#### TASK GOAL:
An exact transcript of all the records is the expected answer.

* * * * * * *

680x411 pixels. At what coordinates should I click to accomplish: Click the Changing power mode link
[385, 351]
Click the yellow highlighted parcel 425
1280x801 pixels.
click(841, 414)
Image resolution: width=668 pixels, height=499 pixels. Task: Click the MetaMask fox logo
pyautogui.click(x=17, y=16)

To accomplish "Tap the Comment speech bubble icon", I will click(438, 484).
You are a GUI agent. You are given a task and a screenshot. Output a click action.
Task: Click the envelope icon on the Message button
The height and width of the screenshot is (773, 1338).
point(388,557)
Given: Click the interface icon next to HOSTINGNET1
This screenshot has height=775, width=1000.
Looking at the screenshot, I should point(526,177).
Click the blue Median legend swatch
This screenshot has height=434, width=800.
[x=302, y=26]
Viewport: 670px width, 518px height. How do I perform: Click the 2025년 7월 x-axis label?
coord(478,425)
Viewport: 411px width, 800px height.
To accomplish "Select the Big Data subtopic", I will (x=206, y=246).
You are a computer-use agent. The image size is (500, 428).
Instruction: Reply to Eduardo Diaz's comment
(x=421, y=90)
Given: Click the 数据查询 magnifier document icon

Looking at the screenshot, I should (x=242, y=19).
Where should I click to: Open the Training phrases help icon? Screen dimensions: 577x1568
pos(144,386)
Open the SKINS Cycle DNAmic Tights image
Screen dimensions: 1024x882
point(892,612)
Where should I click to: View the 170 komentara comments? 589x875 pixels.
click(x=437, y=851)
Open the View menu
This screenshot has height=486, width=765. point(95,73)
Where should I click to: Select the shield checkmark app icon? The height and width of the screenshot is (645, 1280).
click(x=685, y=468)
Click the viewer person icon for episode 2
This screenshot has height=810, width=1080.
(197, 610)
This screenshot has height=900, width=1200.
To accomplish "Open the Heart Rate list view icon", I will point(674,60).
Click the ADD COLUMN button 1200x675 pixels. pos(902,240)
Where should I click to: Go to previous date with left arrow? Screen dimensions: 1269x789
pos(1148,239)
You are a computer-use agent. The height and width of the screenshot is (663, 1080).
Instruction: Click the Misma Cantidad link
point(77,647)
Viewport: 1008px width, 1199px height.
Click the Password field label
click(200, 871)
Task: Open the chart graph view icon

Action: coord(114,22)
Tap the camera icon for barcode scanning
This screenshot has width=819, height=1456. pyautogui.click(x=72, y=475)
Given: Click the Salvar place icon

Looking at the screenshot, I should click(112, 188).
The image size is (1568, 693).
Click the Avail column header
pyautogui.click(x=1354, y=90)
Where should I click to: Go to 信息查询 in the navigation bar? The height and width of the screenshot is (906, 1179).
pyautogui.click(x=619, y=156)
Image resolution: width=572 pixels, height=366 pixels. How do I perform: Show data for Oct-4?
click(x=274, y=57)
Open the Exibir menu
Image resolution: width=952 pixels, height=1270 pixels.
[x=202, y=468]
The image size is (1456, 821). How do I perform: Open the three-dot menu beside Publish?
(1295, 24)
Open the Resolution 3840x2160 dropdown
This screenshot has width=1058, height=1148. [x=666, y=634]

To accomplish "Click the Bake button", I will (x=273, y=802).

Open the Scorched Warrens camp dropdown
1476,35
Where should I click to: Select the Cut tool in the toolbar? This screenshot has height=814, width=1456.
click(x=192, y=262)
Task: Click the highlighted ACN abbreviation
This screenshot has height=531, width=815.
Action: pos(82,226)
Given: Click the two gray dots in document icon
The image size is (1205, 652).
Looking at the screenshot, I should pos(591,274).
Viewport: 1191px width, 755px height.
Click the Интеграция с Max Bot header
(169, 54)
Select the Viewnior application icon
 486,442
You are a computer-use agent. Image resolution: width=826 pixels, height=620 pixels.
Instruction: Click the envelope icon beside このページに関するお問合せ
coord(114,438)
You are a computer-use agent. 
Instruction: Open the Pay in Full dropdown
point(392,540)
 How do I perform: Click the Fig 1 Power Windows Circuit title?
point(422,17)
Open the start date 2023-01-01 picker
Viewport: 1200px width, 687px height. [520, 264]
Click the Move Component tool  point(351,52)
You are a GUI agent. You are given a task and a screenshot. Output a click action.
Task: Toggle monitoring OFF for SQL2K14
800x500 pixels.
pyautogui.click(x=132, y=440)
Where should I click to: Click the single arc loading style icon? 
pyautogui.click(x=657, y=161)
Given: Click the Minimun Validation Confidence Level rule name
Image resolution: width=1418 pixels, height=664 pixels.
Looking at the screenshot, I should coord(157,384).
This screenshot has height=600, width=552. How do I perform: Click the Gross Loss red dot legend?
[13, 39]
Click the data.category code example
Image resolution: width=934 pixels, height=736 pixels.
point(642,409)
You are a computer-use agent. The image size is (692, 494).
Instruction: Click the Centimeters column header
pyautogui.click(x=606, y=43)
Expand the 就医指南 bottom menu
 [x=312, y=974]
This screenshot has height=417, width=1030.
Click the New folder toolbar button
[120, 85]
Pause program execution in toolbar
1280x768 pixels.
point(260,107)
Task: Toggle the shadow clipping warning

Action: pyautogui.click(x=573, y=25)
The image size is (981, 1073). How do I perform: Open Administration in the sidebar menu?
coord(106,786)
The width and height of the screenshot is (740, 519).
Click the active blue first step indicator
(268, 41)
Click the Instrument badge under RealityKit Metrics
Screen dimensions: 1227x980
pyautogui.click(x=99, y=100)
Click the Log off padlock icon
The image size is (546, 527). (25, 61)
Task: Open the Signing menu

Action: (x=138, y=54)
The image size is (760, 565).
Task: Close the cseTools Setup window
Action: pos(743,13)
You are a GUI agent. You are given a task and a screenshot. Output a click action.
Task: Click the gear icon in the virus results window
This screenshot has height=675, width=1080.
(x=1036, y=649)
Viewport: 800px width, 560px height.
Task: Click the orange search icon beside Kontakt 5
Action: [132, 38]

* * * * * * *

#### RESPONSE TO THIS TASK:
680x411 pixels. At what coordinates should I click to accomplish: Click the Changing power mode link
[385, 351]
Click the yellow highlighted parcel 425
1280x801 pixels.
click(841, 414)
Image resolution: width=668 pixels, height=499 pixels. Task: Click the MetaMask fox logo
pyautogui.click(x=17, y=16)

To accomplish "Tap the Comment speech bubble icon", I will click(438, 484).
You are a GUI agent. You are given a task and a screenshot. Output a click action.
Task: Click the envelope icon on the Message button
The height and width of the screenshot is (773, 1338).
point(388,557)
Given: Click the interface icon next to HOSTINGNET1
This screenshot has height=775, width=1000.
Looking at the screenshot, I should point(526,177).
Click the blue Median legend swatch
This screenshot has height=434, width=800.
[x=302, y=26]
Viewport: 670px width, 518px height. How do I perform: Click the 2025년 7월 x-axis label?
coord(478,425)
Viewport: 411px width, 800px height.
To accomplish "Select the Big Data subtopic", I will (x=206, y=246).
You are a computer-use agent. The image size is (500, 428).
Instruction: Reply to Eduardo Diaz's comment
(x=421, y=90)
Given: Click the 数据查询 magnifier document icon

Looking at the screenshot, I should (x=242, y=19).
Where should I click to: Open the Training phrases help icon? Screen dimensions: 577x1568
pos(144,386)
Open the SKINS Cycle DNAmic Tights image
Screen dimensions: 1024x882
point(892,612)
Where should I click to: View the 170 komentara comments? 589x875 pixels.
click(x=437, y=851)
Open the View menu
This screenshot has height=486, width=765. point(95,73)
Where should I click to: Select the shield checkmark app icon? The height and width of the screenshot is (645, 1280).
click(x=685, y=468)
Click the viewer person icon for episode 2
This screenshot has height=810, width=1080.
(197, 610)
This screenshot has height=900, width=1200.
To accomplish "Open the Heart Rate list view icon", I will point(674,60).
Click the ADD COLUMN button 1200x675 pixels. pos(902,240)
Where should I click to: Go to previous date with left arrow? Screen dimensions: 1269x789
pos(1148,239)
You are a computer-use agent. The height and width of the screenshot is (663, 1080).
Instruction: Click the Misma Cantidad link
point(77,647)
Viewport: 1008px width, 1199px height.
Click the Password field label
click(200, 871)
Task: Open the chart graph view icon

Action: coord(114,22)
Tap the camera icon for barcode scanning
This screenshot has width=819, height=1456. pyautogui.click(x=72, y=475)
Given: Click the Salvar place icon

Looking at the screenshot, I should click(112, 188).
The image size is (1568, 693).
Click the Avail column header
pyautogui.click(x=1354, y=90)
Where should I click to: Go to 信息查询 in the navigation bar? The height and width of the screenshot is (906, 1179).
pyautogui.click(x=619, y=156)
Image resolution: width=572 pixels, height=366 pixels. How do I perform: Show data for Oct-4?
click(x=274, y=57)
Open the Exibir menu
Image resolution: width=952 pixels, height=1270 pixels.
[x=202, y=468]
The image size is (1456, 821). How do I perform: Open the three-dot menu beside Publish?
(1295, 24)
Open the Resolution 3840x2160 dropdown
This screenshot has width=1058, height=1148. [x=666, y=634]

To accomplish "Click the Bake button", I will (x=273, y=802).

Open the Scorched Warrens camp dropdown
1476,35
Where should I click to: Select the Cut tool in the toolbar? This screenshot has height=814, width=1456.
click(x=192, y=262)
Task: Click the highlighted ACN abbreviation
This screenshot has height=531, width=815.
Action: pos(82,226)
Given: Click the two gray dots in document icon
The image size is (1205, 652).
Looking at the screenshot, I should pos(591,274).
Viewport: 1191px width, 755px height.
Click the Интеграция с Max Bot header
(169, 54)
Select the Viewnior application icon
 486,442
You are a computer-use agent. Image resolution: width=826 pixels, height=620 pixels.
Instruction: Click the envelope icon beside このページに関するお問合せ
coord(114,438)
You are a computer-use agent. 
Instruction: Open the Pay in Full dropdown
point(392,540)
 How do I perform: Click the Fig 1 Power Windows Circuit title?
point(422,17)
Open the start date 2023-01-01 picker
Viewport: 1200px width, 687px height. [520, 264]
Click the Move Component tool  point(351,52)
You are a GUI agent. You are given a task and a screenshot. Output a click action.
Task: Toggle monitoring OFF for SQL2K14
800x500 pixels.
pyautogui.click(x=132, y=440)
Where should I click to: Click the single arc loading style icon? 
pyautogui.click(x=657, y=161)
Given: Click the Minimun Validation Confidence Level rule name
Image resolution: width=1418 pixels, height=664 pixels.
Looking at the screenshot, I should coord(157,384).
This screenshot has height=600, width=552. How do I perform: Click the Gross Loss red dot legend?
[13, 39]
Click the data.category code example
Image resolution: width=934 pixels, height=736 pixels.
point(642,409)
You are a computer-use agent. The image size is (692, 494).
Instruction: Click the Centimeters column header
pyautogui.click(x=606, y=43)
Expand the 就医指南 bottom menu
 [x=312, y=974]
This screenshot has height=417, width=1030.
Click the New folder toolbar button
[120, 85]
Pause program execution in toolbar
1280x768 pixels.
point(260,107)
Task: Toggle the shadow clipping warning

Action: pyautogui.click(x=573, y=25)
The image size is (981, 1073). How do I perform: Open Administration in the sidebar menu?
coord(106,786)
The width and height of the screenshot is (740, 519).
Click the active blue first step indicator
(268, 41)
Click the Instrument badge under RealityKit Metrics
Screen dimensions: 1227x980
pyautogui.click(x=99, y=100)
Click the Log off padlock icon
The image size is (546, 527). (25, 61)
Task: Open the Signing menu

Action: (x=138, y=54)
The image size is (760, 565).
Task: Close the cseTools Setup window
Action: pos(743,13)
You are a GUI agent. You are given a task and a screenshot. Output a click action.
Task: Click the gear icon in the virus results window
This screenshot has height=675, width=1080.
(x=1036, y=649)
Viewport: 800px width, 560px height.
Task: Click the orange search icon beside Kontakt 5
Action: [132, 38]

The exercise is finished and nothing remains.